- JOB
Revise the lines from the one with "This screenshot has width=1080, height=1920." to the one with "so click(x=39, y=91).", replacing "screenshot" with "screen capture" and leaving everything else unchanged.

- RECORDS
-.-.-
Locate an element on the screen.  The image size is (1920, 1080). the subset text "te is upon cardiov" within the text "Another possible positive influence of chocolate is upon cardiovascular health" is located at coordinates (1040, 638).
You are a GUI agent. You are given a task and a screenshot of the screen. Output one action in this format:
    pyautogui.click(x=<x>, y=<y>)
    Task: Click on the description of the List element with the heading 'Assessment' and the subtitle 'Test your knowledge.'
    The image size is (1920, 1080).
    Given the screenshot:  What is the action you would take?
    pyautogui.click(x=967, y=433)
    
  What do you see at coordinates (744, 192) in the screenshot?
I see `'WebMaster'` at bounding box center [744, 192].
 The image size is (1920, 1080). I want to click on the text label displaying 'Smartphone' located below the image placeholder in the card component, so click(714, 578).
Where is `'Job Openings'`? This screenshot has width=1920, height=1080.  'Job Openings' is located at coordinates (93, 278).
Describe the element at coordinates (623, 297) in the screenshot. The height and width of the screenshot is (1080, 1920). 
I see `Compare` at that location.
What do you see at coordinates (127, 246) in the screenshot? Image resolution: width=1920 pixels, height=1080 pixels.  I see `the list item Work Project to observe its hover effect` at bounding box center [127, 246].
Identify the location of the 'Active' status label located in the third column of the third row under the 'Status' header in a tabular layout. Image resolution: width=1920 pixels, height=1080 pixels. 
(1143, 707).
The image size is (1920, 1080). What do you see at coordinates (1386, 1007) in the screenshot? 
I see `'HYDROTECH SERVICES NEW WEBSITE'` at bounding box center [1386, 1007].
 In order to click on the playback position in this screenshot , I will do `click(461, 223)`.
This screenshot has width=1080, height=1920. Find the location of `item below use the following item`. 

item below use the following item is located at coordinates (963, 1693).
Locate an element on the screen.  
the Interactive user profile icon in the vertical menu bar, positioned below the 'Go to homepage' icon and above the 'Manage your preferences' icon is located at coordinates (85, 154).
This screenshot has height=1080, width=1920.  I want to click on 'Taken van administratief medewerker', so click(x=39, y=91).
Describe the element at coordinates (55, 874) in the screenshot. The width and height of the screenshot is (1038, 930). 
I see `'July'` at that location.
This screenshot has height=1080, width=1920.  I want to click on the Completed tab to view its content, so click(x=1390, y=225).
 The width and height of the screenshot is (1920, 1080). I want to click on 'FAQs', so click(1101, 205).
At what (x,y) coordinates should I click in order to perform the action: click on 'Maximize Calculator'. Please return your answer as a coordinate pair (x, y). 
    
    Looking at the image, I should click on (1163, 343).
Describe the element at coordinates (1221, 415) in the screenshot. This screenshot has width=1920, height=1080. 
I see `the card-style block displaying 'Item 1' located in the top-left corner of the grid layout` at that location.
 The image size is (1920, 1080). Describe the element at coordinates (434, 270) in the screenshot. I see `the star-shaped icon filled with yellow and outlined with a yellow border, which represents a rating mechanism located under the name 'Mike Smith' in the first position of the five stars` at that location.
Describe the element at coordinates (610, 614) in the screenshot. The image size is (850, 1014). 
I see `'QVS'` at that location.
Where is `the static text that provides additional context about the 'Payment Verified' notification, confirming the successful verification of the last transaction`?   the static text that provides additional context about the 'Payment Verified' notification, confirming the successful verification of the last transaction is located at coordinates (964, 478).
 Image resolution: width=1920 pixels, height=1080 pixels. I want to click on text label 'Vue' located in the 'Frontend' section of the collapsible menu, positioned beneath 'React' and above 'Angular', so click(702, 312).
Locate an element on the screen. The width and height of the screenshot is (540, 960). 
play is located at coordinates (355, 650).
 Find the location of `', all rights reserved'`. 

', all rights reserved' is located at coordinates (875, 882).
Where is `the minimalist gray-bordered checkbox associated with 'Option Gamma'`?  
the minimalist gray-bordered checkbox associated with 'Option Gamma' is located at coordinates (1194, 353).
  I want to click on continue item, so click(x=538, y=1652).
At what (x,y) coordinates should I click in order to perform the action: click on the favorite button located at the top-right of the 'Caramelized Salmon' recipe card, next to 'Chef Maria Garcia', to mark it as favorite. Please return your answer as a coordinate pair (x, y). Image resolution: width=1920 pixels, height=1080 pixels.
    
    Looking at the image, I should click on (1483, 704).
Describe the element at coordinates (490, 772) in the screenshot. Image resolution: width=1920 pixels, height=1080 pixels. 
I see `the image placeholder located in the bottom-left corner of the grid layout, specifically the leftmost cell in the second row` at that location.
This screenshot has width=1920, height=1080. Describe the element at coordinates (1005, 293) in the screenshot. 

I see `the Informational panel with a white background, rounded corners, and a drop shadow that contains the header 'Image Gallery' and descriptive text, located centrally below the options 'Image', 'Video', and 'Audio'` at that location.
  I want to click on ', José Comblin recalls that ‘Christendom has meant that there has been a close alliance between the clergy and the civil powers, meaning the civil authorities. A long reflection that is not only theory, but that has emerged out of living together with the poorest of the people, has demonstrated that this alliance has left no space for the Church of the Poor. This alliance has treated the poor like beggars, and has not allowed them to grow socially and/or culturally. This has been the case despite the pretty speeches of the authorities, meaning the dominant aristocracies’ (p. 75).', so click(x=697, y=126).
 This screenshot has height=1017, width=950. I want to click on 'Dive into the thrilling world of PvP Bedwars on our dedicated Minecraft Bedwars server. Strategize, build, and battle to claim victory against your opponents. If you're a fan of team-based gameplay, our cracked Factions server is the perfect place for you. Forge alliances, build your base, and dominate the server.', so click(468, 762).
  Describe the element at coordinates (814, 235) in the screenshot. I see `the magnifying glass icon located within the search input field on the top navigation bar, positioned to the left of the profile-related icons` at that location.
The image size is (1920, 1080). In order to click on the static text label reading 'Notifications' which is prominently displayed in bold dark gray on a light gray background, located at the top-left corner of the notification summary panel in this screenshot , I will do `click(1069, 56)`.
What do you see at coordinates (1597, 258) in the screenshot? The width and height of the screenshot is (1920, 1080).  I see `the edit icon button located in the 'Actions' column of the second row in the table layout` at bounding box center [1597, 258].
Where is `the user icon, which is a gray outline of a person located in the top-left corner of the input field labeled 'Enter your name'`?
-.-.-
- ANSWER
This screen capture has width=1080, height=1920. Find the location of `item below use the following item`. 

item below use the following item is located at coordinates (963, 1693).
Locate an element on the screen.  
the Interactive user profile icon in the vertical menu bar, positioned below the 'Go to homepage' icon and above the 'Manage your preferences' icon is located at coordinates (85, 154).
This screen capture has height=1080, width=1920.  I want to click on 'Taken van administratief medewerker', so click(x=39, y=91).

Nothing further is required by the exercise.